THE DATA below:

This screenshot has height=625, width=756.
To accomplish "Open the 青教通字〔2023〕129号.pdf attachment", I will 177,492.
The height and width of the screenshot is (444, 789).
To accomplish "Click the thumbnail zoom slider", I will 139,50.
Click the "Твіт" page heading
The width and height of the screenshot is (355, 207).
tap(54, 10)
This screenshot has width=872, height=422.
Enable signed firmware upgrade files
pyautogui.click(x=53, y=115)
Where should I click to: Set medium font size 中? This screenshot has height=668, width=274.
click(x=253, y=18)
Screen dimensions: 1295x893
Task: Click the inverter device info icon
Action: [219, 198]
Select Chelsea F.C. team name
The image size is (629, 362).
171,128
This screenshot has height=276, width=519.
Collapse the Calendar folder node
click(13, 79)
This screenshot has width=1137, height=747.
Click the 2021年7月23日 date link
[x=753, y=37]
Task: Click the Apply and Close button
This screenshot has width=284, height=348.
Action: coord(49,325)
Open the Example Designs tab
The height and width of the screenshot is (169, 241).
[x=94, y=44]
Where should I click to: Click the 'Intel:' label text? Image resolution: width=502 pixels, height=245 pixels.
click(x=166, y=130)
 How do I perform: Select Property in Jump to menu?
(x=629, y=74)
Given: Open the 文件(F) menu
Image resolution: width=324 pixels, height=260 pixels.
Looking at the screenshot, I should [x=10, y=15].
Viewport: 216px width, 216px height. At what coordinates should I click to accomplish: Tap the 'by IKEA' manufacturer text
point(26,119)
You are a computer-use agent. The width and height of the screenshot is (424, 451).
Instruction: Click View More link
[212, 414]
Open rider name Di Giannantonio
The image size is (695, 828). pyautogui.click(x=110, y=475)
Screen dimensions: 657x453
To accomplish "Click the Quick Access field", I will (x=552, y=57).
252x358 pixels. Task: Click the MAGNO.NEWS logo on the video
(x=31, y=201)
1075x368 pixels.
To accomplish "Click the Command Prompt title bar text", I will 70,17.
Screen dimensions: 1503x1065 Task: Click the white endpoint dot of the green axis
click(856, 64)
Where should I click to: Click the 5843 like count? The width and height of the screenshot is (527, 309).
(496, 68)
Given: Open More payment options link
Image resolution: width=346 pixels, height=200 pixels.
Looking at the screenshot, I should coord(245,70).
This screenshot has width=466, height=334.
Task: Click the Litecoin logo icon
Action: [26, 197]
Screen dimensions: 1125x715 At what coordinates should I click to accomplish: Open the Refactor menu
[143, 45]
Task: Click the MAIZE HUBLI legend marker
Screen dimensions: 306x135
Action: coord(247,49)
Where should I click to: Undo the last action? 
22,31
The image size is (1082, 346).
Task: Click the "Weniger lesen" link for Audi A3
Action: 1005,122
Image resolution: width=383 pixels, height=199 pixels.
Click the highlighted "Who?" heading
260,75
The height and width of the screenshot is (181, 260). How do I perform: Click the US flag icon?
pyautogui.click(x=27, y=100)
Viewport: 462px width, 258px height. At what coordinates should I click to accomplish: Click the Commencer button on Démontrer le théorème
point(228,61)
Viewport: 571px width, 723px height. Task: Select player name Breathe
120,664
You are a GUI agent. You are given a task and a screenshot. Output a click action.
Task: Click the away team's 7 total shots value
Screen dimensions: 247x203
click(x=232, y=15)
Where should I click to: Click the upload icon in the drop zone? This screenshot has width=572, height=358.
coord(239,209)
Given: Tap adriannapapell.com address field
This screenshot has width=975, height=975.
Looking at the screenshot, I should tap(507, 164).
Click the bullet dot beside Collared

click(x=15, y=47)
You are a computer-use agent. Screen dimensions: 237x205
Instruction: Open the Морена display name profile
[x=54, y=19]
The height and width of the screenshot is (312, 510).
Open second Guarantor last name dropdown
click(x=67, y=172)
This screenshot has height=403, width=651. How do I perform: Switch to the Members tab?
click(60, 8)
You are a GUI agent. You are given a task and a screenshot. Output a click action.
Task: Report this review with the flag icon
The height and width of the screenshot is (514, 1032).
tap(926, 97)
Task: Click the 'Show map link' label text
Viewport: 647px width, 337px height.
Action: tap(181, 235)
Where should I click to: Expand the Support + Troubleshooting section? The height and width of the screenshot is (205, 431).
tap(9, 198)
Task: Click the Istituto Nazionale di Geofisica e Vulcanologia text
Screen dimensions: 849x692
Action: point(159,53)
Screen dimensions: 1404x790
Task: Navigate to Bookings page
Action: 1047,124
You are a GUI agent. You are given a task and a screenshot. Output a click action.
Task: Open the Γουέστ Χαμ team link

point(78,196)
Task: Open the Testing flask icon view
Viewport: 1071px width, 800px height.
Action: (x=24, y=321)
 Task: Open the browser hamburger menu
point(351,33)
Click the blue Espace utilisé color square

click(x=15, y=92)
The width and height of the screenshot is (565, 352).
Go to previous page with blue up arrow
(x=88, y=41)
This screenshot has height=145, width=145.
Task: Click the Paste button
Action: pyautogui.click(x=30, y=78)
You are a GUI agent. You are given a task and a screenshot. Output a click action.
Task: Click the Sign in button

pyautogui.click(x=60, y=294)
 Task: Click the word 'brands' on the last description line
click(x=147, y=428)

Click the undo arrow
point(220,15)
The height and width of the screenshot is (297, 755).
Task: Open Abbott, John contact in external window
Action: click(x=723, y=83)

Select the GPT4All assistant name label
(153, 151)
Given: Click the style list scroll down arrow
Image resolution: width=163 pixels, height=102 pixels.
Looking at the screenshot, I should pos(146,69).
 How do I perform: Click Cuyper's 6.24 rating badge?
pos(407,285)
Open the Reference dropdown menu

End of THE DATA.

* _ACTIVITY_
Match on "field": copy every line in the records that has it.

* _RESPONSE TO THE TASK_
To accomplish "Click the Quick Access field", I will (x=552, y=57).
Given: Tap adriannapapell.com address field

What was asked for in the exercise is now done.